- _Task_: Rewrite the entire listing below, changing every instance of "Find the location of" to "Give the position of" and leaving everything else as it is.

- _The data_:
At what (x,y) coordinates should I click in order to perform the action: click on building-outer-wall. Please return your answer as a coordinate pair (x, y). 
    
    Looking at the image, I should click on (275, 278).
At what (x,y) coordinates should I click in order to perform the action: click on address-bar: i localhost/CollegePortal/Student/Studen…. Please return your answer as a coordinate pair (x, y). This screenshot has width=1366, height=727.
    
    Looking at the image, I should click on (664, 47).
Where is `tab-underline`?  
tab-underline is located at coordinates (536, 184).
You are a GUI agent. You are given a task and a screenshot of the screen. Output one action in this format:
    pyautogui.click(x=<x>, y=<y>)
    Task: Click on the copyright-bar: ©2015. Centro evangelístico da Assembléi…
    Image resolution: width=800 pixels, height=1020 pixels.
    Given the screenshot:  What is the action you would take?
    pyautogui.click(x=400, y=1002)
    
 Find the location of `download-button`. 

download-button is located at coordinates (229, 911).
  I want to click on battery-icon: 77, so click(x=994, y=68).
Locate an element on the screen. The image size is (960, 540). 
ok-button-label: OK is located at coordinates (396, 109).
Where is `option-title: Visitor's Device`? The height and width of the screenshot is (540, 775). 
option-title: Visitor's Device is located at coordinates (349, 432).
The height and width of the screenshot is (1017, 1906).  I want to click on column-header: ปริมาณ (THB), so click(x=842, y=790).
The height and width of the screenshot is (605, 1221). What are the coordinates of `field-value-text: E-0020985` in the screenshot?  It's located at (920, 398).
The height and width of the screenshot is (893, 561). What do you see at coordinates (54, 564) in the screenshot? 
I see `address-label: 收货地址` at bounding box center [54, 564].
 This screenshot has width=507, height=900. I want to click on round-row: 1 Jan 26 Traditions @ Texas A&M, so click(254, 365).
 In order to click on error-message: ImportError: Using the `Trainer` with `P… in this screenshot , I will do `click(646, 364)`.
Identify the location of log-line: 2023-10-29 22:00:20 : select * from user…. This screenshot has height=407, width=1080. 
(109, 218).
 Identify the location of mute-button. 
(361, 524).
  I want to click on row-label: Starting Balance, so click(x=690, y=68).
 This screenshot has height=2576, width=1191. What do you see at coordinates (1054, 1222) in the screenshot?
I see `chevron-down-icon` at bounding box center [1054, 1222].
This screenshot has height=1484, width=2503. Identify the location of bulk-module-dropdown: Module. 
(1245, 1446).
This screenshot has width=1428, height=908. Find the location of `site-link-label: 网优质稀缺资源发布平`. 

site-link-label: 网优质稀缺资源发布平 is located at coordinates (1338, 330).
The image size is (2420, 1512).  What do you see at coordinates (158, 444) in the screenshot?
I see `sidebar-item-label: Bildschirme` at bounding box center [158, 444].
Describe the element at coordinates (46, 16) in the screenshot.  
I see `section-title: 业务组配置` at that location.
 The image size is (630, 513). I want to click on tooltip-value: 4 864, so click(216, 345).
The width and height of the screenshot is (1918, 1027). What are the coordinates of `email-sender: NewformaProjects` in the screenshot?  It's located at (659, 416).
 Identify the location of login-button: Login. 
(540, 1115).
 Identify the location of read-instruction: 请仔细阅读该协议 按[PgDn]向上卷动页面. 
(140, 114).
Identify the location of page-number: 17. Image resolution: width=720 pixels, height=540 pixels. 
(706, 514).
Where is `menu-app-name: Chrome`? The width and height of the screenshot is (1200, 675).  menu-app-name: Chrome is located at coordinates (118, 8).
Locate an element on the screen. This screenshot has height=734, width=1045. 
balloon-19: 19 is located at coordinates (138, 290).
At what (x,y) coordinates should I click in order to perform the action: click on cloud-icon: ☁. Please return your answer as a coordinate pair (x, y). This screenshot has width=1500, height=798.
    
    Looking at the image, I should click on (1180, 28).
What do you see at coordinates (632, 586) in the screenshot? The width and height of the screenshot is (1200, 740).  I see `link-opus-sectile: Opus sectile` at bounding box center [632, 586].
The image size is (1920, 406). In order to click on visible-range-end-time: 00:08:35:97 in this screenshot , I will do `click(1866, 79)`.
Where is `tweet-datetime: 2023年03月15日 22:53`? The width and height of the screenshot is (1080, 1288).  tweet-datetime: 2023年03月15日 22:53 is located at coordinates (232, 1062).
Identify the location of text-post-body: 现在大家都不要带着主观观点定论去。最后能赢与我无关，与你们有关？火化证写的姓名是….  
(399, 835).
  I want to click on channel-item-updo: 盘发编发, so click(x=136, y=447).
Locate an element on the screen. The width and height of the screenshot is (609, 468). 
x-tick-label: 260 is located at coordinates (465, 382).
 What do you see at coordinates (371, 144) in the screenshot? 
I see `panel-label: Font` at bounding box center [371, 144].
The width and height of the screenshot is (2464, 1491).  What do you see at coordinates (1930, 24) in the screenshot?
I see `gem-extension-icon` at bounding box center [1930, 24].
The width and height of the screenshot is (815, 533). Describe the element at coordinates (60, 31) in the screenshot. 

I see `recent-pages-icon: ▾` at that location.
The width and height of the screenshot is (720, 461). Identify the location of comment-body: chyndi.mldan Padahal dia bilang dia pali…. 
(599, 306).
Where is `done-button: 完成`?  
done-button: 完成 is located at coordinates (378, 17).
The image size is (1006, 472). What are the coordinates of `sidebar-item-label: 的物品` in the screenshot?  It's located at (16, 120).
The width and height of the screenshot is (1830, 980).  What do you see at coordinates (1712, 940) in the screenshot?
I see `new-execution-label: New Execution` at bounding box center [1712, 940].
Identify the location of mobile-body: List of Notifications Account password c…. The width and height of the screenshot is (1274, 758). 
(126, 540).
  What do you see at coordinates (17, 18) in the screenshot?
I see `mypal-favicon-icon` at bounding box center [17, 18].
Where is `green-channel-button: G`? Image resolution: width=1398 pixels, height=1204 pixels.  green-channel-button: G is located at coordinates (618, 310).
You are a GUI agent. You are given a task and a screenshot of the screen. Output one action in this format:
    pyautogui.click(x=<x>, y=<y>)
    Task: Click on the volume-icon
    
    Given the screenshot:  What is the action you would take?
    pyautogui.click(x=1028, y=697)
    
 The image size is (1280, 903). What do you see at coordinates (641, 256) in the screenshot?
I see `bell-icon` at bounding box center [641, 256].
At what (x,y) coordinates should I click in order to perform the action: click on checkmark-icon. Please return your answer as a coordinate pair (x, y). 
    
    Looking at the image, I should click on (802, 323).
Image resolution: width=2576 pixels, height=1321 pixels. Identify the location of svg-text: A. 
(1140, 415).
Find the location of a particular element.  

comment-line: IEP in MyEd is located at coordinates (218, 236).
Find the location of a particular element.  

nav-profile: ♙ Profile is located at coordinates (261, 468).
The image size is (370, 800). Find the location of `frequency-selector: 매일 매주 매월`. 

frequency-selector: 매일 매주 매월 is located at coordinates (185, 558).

- _Result for this exercise_:
At what (x,y) coordinates should I click in order to perform the action: click on building-outer-wall. Please return your answer as a coordinate pair (x, y). 
    
    Looking at the image, I should click on (275, 278).
At what (x,y) coordinates should I click in order to perform the action: click on address-bar: i localhost/CollegePortal/Student/Studen…. Please return your answer as a coordinate pair (x, y). This screenshot has width=1366, height=727.
    
    Looking at the image, I should click on (664, 47).
Where is `tab-underline`?  
tab-underline is located at coordinates (536, 184).
You are a GUI agent. You are given a task and a screenshot of the screen. Output one action in this format:
    pyautogui.click(x=<x>, y=<y>)
    Task: Click on the copyright-bar: ©2015. Centro evangelístico da Assembléi…
    Image resolution: width=800 pixels, height=1020 pixels.
    Given the screenshot:  What is the action you would take?
    pyautogui.click(x=400, y=1002)
    
 Give the position of `download-button`. 

download-button is located at coordinates (229, 911).
  I want to click on battery-icon: 77, so click(x=994, y=68).
Locate an element on the screen. The image size is (960, 540). 
ok-button-label: OK is located at coordinates (396, 109).
Where is `option-title: Visitor's Device`? The height and width of the screenshot is (540, 775). 
option-title: Visitor's Device is located at coordinates (349, 432).
The height and width of the screenshot is (1017, 1906).  I want to click on column-header: ปริมาณ (THB), so click(x=842, y=790).
The height and width of the screenshot is (605, 1221). What are the coordinates of `field-value-text: E-0020985` in the screenshot?  It's located at (920, 398).
The height and width of the screenshot is (893, 561). What do you see at coordinates (54, 564) in the screenshot? 
I see `address-label: 收货地址` at bounding box center [54, 564].
 This screenshot has width=507, height=900. I want to click on round-row: 1 Jan 26 Traditions @ Texas A&M, so click(254, 365).
 In order to click on error-message: ImportError: Using the `Trainer` with `P… in this screenshot , I will do `click(646, 364)`.
Identify the location of log-line: 2023-10-29 22:00:20 : select * from user…. This screenshot has height=407, width=1080. 
(109, 218).
 Identify the location of mute-button. 
(361, 524).
  I want to click on row-label: Starting Balance, so click(x=690, y=68).
 This screenshot has height=2576, width=1191. What do you see at coordinates (1054, 1222) in the screenshot?
I see `chevron-down-icon` at bounding box center [1054, 1222].
This screenshot has height=1484, width=2503. Identify the location of bulk-module-dropdown: Module. 
(1245, 1446).
This screenshot has width=1428, height=908. Give the position of `site-link-label: 网优质稀缺资源发布平`. 

site-link-label: 网优质稀缺资源发布平 is located at coordinates (1338, 330).
The image size is (2420, 1512).  What do you see at coordinates (158, 444) in the screenshot?
I see `sidebar-item-label: Bildschirme` at bounding box center [158, 444].
Describe the element at coordinates (46, 16) in the screenshot.  
I see `section-title: 业务组配置` at that location.
 The image size is (630, 513). I want to click on tooltip-value: 4 864, so click(216, 345).
The width and height of the screenshot is (1918, 1027). What are the coordinates of `email-sender: NewformaProjects` in the screenshot?  It's located at (659, 416).
 Identify the location of login-button: Login. 
(540, 1115).
 Identify the location of read-instruction: 请仔细阅读该协议 按[PgDn]向上卷动页面. 
(140, 114).
Identify the location of page-number: 17. Image resolution: width=720 pixels, height=540 pixels. 
(706, 514).
Where is `menu-app-name: Chrome`? The width and height of the screenshot is (1200, 675).  menu-app-name: Chrome is located at coordinates (118, 8).
Locate an element on the screen. This screenshot has height=734, width=1045. 
balloon-19: 19 is located at coordinates (138, 290).
At what (x,y) coordinates should I click in order to perform the action: click on cloud-icon: ☁. Please return your answer as a coordinate pair (x, y). This screenshot has width=1500, height=798.
    
    Looking at the image, I should click on (1180, 28).
What do you see at coordinates (632, 586) in the screenshot? The width and height of the screenshot is (1200, 740).  I see `link-opus-sectile: Opus sectile` at bounding box center [632, 586].
The image size is (1920, 406). In order to click on visible-range-end-time: 00:08:35:97 in this screenshot , I will do `click(1866, 79)`.
Where is `tweet-datetime: 2023年03月15日 22:53`? The width and height of the screenshot is (1080, 1288).  tweet-datetime: 2023年03月15日 22:53 is located at coordinates (232, 1062).
Identify the location of text-post-body: 现在大家都不要带着主观观点定论去。最后能赢与我无关，与你们有关？火化证写的姓名是….  
(399, 835).
  I want to click on channel-item-updo: 盘发编发, so click(x=136, y=447).
Locate an element on the screen. The width and height of the screenshot is (609, 468). 
x-tick-label: 260 is located at coordinates (465, 382).
 What do you see at coordinates (371, 144) in the screenshot? 
I see `panel-label: Font` at bounding box center [371, 144].
The width and height of the screenshot is (2464, 1491).  What do you see at coordinates (1930, 24) in the screenshot?
I see `gem-extension-icon` at bounding box center [1930, 24].
The width and height of the screenshot is (815, 533). Describe the element at coordinates (60, 31) in the screenshot. 

I see `recent-pages-icon: ▾` at that location.
The width and height of the screenshot is (720, 461). Identify the location of comment-body: chyndi.mldan Padahal dia bilang dia pali…. 
(599, 306).
Where is `done-button: 完成`?  
done-button: 完成 is located at coordinates (378, 17).
The image size is (1006, 472). What are the coordinates of `sidebar-item-label: 的物品` in the screenshot?  It's located at (16, 120).
The width and height of the screenshot is (1830, 980).  What do you see at coordinates (1712, 940) in the screenshot?
I see `new-execution-label: New Execution` at bounding box center [1712, 940].
Identify the location of mobile-body: List of Notifications Account password c…. The width and height of the screenshot is (1274, 758). 
(126, 540).
  What do you see at coordinates (17, 18) in the screenshot?
I see `mypal-favicon-icon` at bounding box center [17, 18].
Where is `green-channel-button: G`? Image resolution: width=1398 pixels, height=1204 pixels.  green-channel-button: G is located at coordinates (618, 310).
You are a GUI agent. You are given a task and a screenshot of the screen. Output one action in this format:
    pyautogui.click(x=<x>, y=<y>)
    Task: Click on the volume-icon
    
    Given the screenshot:  What is the action you would take?
    pyautogui.click(x=1028, y=697)
    
 The image size is (1280, 903). What do you see at coordinates (641, 256) in the screenshot?
I see `bell-icon` at bounding box center [641, 256].
At what (x,y) coordinates should I click in order to perform the action: click on checkmark-icon. Please return your answer as a coordinate pair (x, y). 
    
    Looking at the image, I should click on (802, 323).
Image resolution: width=2576 pixels, height=1321 pixels. Identify the location of svg-text: A. 
(1140, 415).
Give the position of a particular element.  

comment-line: IEP in MyEd is located at coordinates (218, 236).
Give the position of a particular element.  

nav-profile: ♙ Profile is located at coordinates (261, 468).
The image size is (370, 800). Give the position of `frequency-selector: 매일 매주 매월`. 

frequency-selector: 매일 매주 매월 is located at coordinates (185, 558).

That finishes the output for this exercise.